Président de la section D du Conseil national de l'Ordre des pharmaciens, Jérôme Parésys-Barbier le concède sans difficulté. « Dans mon entourage, je connais peu d'adjoints qui se sont spécialisés sur la e-santé. Il faut lancer un appel aux titulaires et aux adjoints qui utilisent avec succès la e-santé dans leurs officines pour qu'ils partagent leurs expériences et donnent envie aux autres de s'y mettre. »
Un constat que partage Gilles Braud, docteur en pharmacie et responsable du département « mieux vivre connecté » chez Dekra Certification. « L'officine reste en retrait sur la e-santé. Il y a encore un travail d'acculturation à faire, notamment chez les adjoints pour qu'ils puissent donner des conseils aux patients sur ce sujet. Aujourd'hui, on voit que de nombreux patients diabétiques ont déjà utilisé une application qui les aide à gérer leur pathologie. Souvent ils ont eu connaissance grâce à leur réseau ou par une association de patients, mais très rarement grâce à leur pharmacien. »

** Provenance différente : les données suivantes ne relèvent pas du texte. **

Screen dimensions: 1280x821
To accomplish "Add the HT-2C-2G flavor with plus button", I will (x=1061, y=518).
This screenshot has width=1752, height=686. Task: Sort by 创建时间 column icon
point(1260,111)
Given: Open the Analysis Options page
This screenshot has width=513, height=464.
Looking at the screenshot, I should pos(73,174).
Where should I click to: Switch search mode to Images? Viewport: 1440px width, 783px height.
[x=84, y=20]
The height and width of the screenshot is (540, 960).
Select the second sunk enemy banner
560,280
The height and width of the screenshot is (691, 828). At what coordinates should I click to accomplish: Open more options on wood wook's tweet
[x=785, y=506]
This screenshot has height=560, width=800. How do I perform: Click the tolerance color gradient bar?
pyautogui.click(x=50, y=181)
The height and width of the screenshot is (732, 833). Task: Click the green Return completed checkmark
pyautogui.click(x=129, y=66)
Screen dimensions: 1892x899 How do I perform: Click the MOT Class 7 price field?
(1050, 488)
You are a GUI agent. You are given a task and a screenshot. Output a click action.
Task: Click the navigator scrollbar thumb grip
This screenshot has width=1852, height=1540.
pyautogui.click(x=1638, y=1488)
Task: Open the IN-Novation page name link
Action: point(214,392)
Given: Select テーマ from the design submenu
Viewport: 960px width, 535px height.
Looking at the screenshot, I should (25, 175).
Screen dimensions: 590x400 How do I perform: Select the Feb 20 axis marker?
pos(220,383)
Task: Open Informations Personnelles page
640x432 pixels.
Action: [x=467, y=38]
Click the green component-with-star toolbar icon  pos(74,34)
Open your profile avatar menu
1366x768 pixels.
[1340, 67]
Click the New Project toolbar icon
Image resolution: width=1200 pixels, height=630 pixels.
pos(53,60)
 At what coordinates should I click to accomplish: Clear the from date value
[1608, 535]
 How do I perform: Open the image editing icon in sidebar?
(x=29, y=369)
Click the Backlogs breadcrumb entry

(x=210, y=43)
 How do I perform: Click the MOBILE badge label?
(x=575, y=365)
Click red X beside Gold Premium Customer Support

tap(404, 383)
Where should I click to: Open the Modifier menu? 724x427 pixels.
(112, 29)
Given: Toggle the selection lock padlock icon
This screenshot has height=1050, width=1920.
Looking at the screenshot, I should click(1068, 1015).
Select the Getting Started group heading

Pourtant, comme le résume Jérôme Parésys-Barbier, les outils numériques doivent pleinement s'intégrer dans les missions du titulaire ou de l'adjoint, au-delà du dossier pharmaceutique ou de la e-CPS. « Aujourd'hui, on ne peut pas imaginer que le pharmacien ne soit pas au cœur du parcours de soins et il nous faut donc les technologies adaptées. Sur ce sujet, les titulaires peuvent faire confiance à leurs adjoints. On peut facilement imaginer qu'un titulaire délègue à son adjoint la gestion du site Web de son officine par exemple, car cela requiert l'expertise d'un pharmacien. De leur côté, les adjoints doivent également être force de proposition », ajoute Jérôme Parésys-Barbier.
Sélectionner des applications selon ses compétences
Pour Gilles Braud, l'adjoint a effectivement un rôle clé à jouer dans le développement de la e-santé au comptoir. « L'adjoint peut par exemple identifier un patient non-observant et l'orienter vers une application qui pourrait l'aider. Cela fait pleinement partie du métier et du conseil et cela peut également être très utile pour fidéliser la patientèle. Le titulaire ayant mille et une choses à faire, l'adjoint peut trouver des solutions afin de mieux intégrer le digital à l'officine. » Autre conseil que Gilles Braud souhaiterait donner aux adjoints, utiliser la e-santé en fonction des compétences déjà acquises. « L'adjoint suit souvent des DU ou des formations, dans des secteurs spécifiques. Il peut essayer de sélectionner des applications dans la sphère thérapeutique qu'il maîtrise le mieux. Il ne faut pas chercher à tout faire, sinon on ne fera rien », analyse-t-il.
Jérôme Parésys-Barbier estime toutefois que si l'adjoint peut bien être une source d'information précieuse pour le patient en matière de e-santé, il convient de délivrer ces conseils avec une certaine rigueur. « Concernant les applications santé sur smartphone, j'estime que le conseil ne peut se faire que dans le cadre d'un entretien. Cela doit être formalisé, on ne peut pas juste en parler comme ça au milieu d'une discussion au comptoir. L'un des leviers pour développer la e-santé c'est bien sûr l'apprentissage de ces dispositifs au cours du cursus des études. À ma connaissance, ce sujet n'est pas encore très souvent évoqué à l'université. Développer des formations est également essentiel », estime-t-il en outre.
Du changement avec Mon espace santé ?
Comme le rappelle Gilles Braud, le manque de confiance envers les applications en santé est également l'un des principaux freins à leur utilisation par les professionnels de santé. « Beaucoup d'entre elles n'offrent pas un degré suffisant en termes de sécurité sur la protection des données. La question que l'adjoint peut se poser avant d'en recommander une c'est " est-ce que l'éditeur à pignon sur rue ? " On a naturellement moins confiance envers un éditeur basé à l'autre bout du monde. Il faut aussi regarder si l'application fait l'objet de mise à jour régulière, si la dernière date d'il y a 4 ans ce n'est pas bon signe. »
La généralisation de Mon espace santé, officiellement lancé il y a quelques semaines, pourrait servir d'accélérateur au développement de la e-santé en France. « Je pense que l'on va changer d'ère avec Mon espace santé, veut croire Gilles Braud. Le store (qui doit être opérationnel au deuxième semestre 2022) recensera des applications choisies sur des critères éthiques. Les patients poseront des questions au comptoir, il faut que l'adjoint soit en capacité d'y répondre. Il faut être en capacité d'anticiper la demande. Si le pharmacien ne prend pas ce sujet à bras-le-corps, d'autres, comme les géants du numérique, le feront à sa place », alerte Gilles Braud.